The look and feel of the fourth-generation August smart lock hasn't changed from its predecessors, though it's nearly half the size. August said its users had "expressed a desire for something smaller," so it shrunk the internal motor and gearbox. I reviewed the silver version, which pairs nicely with my white-painted double doors, though it's also available in black. The kicker for this new model is it’s WiFi connected, unlike previous versions that required a separate bridge. This means you can lock and unlock the door even if you’re out and about. If you're concerned about WiFi being accessible while you're out, you can disable the connection from the lock settings deep in the August mobile app. The smart lock is only compatible with 2.4GHz networks, so make sure you have that set up before you try to log on. You'll still need Bluetooth available for the initial setup, however.
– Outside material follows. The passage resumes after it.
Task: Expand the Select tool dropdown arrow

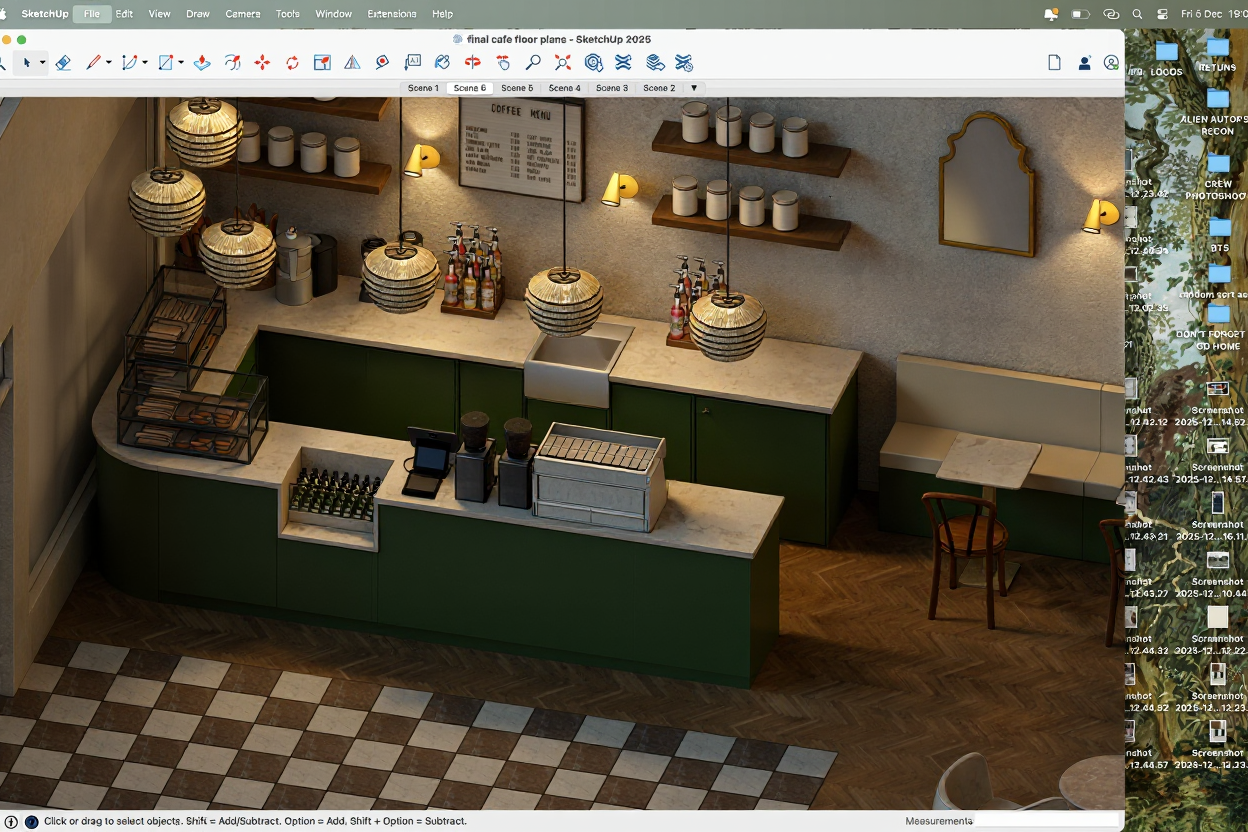Action: [x=42, y=63]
The August WiFi Smart Lock is a cinch to install. The mobile app for iOS and Android provides handy video instruction to walk you through the entire process, from removing a standard single cylinder deadbolt to swapping in the smart lock unit. All you need is a Phillips screwdriver and the screws from your original lock. Everything else comes inside the box, including two batteries, an array of lock adapters, mounting hardware and the Doorsense sensor, which attaches to the frame to detect when the door is open.
Installing the August smart lock hasn't changed much since Engadget checked it one out last. The steps remain the same: remove the portion of your original door lock facing the inside of the house, then mount the plate for the August lock. You can adjust the screw holes on the plate according to your lock brand. Once it's secured, attach the Smart Lock, then flip down the two side metal clamps to latch. If you're tool savvy or have long nails you're hoping to keep intact, I also suggest a spudger or something of the sort to perform that last part. Then, install the Doorsense sensor either with the included adhesive strip or by screwing it in place.
I was worried that the August WiFi Smart Lock wouldn't work with my double doors because the deadbolts don't always line up so well. And if that's the case for you, then a smart lock may not be ideal. If you're unsure whether your door is compatible with August's hardware, there's a helpful support page where you can look up either your door's lock brand or deadbolt setup.